Türk Kızılay’ı, afet yönetimi alanında kurulduğu günden bugüne kadar gerek ulusal, gerekse uluslararası arenada örnek müdahale çalışmaları ve projeler gerçekleştirmiştir.
Dünya çapında elde ettiği bu başarıyı sürdürülebilir kılmak adına kendini sürekli yenileyen, geliştiren bir strateji ile yoluna devam etmektedir.
Aynı doğrultuda bir strateji izleyen ülkemiz de Afet Müdahale Yönetiminde 18.12.2013 tarih ve 28855 sayılı 'Afet ve Acil Durum Müdahale Hizmetleri Yönetmeliği' ve 03.01.2014 tarih ve 28871 sayılı resmî gazetede yayımlanan 'Türkiye Afet Müdahale Planı' ile yeni bir modele geçiş yapmıştır.
Bu modelde, afet ve acil durumlara ilişkin müdahale çalışmalarında görev alacak hizmet grupları ve koordinasyon birimlerine ait roller ve sorumluluklar tanımlanarak afet öncesi, sırası ve sonrasındaki müdahale planlaması temel prensipleri belirlenmiştir. Sistem içerisinde Türk Kızılay’ına beslenme hizmet grubunda ana çözüm ortağı; barınma, haberleşme, psikososyal destek, ayni bağış, depo ve dağıtım yönetimi, sağlık, nakliye, uluslararası destek ve işbirliği ile ulusal ve uluslararası nakdi bağış hizmet gruplarında da destek çözüm ortağı sorumluluğu verilmiştir.

□ □ □ □ □

Yapılacak İş: Türk Kızılay’ının afet müdahalesindeki görevlerini anlatan yukarıdaki metni, son cümlesinden sonra gelecek şekilde devam ettiriniz.

Sağlanan Veriler:
□ □ □ □ □

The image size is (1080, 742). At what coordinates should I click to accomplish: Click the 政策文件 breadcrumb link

□ □ □ □ □

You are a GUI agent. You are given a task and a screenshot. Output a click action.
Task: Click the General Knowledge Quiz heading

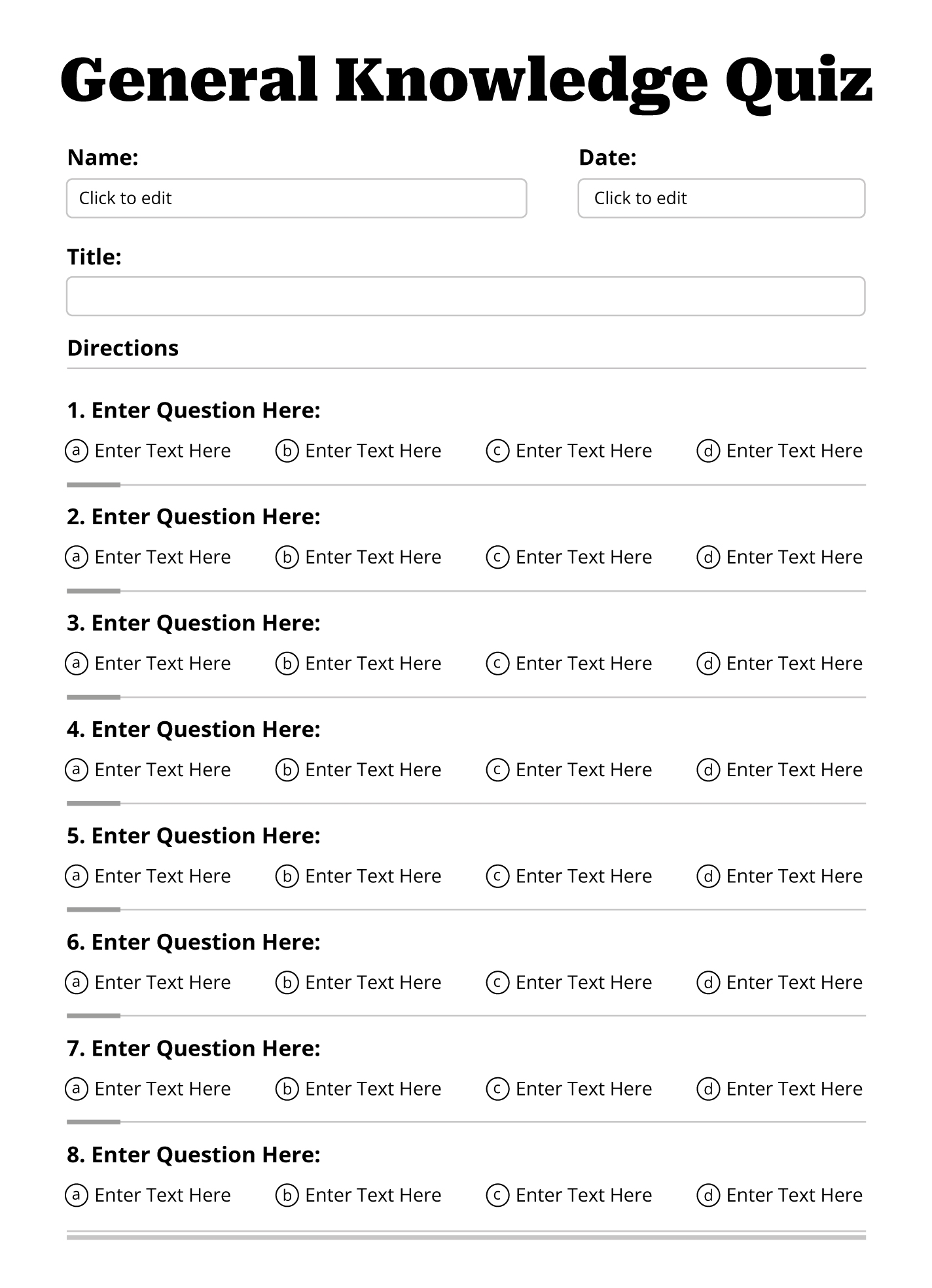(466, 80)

□ □ □ □ □

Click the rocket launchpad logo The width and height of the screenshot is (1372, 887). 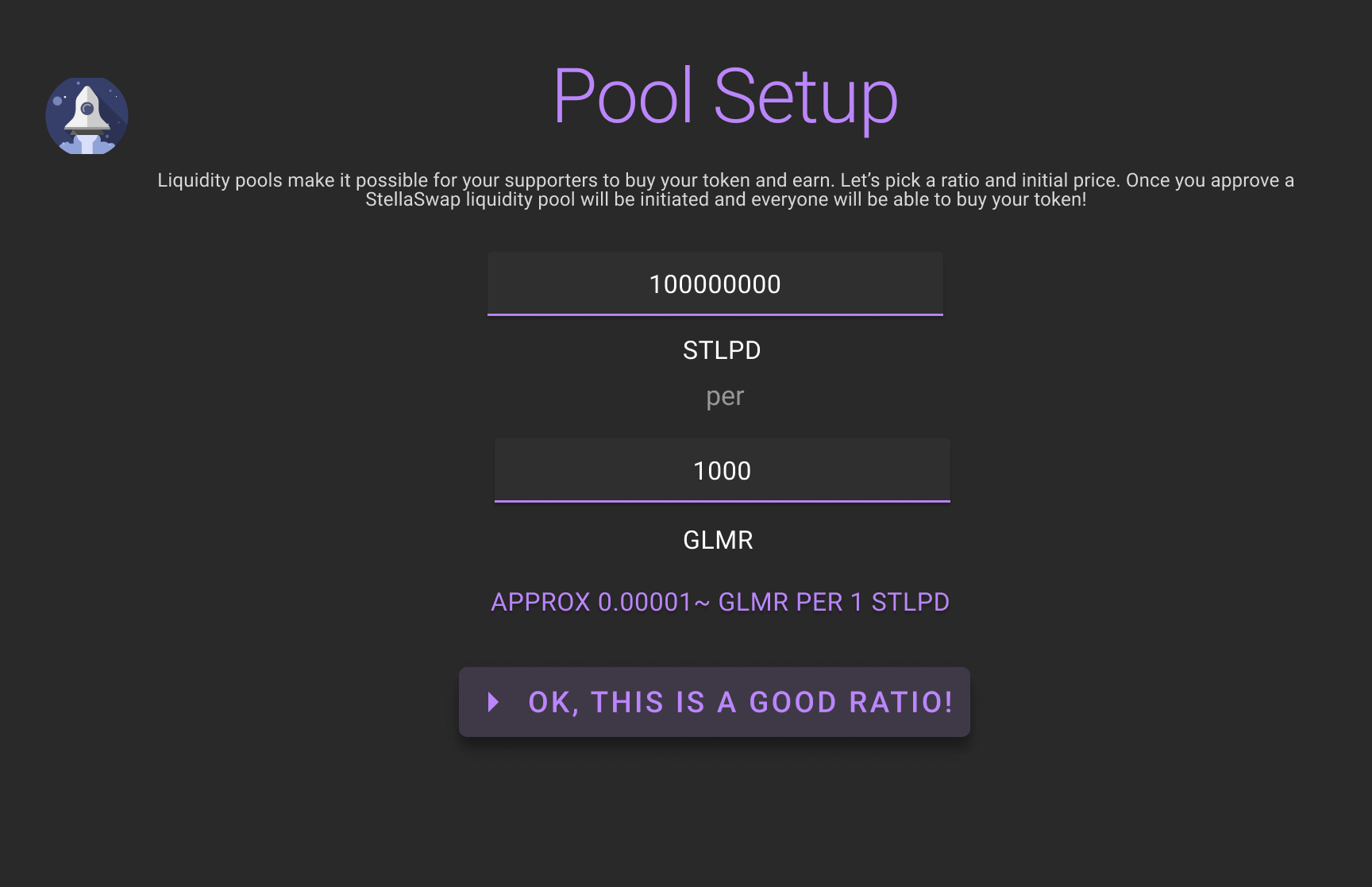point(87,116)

□ □ □ □ □

Yanıt:
Türk Kızılayı Ulusal Düzey Beslenme Hizmet Grubu Planı ile beslenme ihtiyaçlarını kendileri karşılayana kadar afetzedelere gereken beslenme hizmetinin verilmesi amacına yönelik afet ve acil durumlarda ihtiyaç duyulacak beslenme alanındaki tüm güç ve kaynakların ulusal, bölgesel ve yerel düzeyde planlanması, olay bölgesine hızlı ve etkin bir şekilde müdahale ekiplerinin intikali ile destek çözüm ortakları (kamu kurumları, ilgili tüm kuruluşlar, yerel yönetimler, sivil toplum kuruluşları vb.) arasında etkin bir yönetim ve koordinasyonun sağlanması hedeflenmiştir.
Türk Kızılayına verilen beslenme hizmeti ana çözüm ortağı sorumluluğunu başarı ile yerine getirebilmek için hazırlanan bu kılavuz, yıllardır edinilen bilgi ve tecrübelerin ışığında, alanda beslenme hizmetlerinin tüm süreçlerinin ifasında insani yardım çalışanlarının her zaman başvurabileceği bir rehber niteliğindedir.
Türk Kızılay’ının afetlere sırasında ve sonrasında beslenme konusunda nasıl bir yol izleyeceğine dair klavuzun girişinde olduğu gibi 88 sayfanın hiç birisinde Çölyaklılar, PKU Hastaları veya hekim tavsiyesi ile özel beslenmesi zorunlu olan bireyler ile ilgili tek bir kelime geçmemektedir.
Son zamanlarda ülkemizde yaşanan afet sonrasında başta çölyaklılar olmak üzere özel beslenmek zorunda olan bireylerin yaşadığı sıkıntıları yetkililerin politik söylemlerinden fırsat bulup çözüm üretememiştir. Deprem, Orman Yangını sel gibi doğal afetler sonrasında olayın sıcaklığı ile çoğunluğun ihtiyaçlarının karşılanmasına odaklanılması neticesinde özel beslenen bireyler ihmal edilmektedir. Bugüne kadar yaşanan afetlerde derneklerin talepleri üzerine yerel yöneticilerin ve Kızılay ve diğer yardım kuruluşlarının bazı yetkililerinin özel çabası ile geçte olsa glütensiz beslenen bireyler için ufak adımlar atılmıştır.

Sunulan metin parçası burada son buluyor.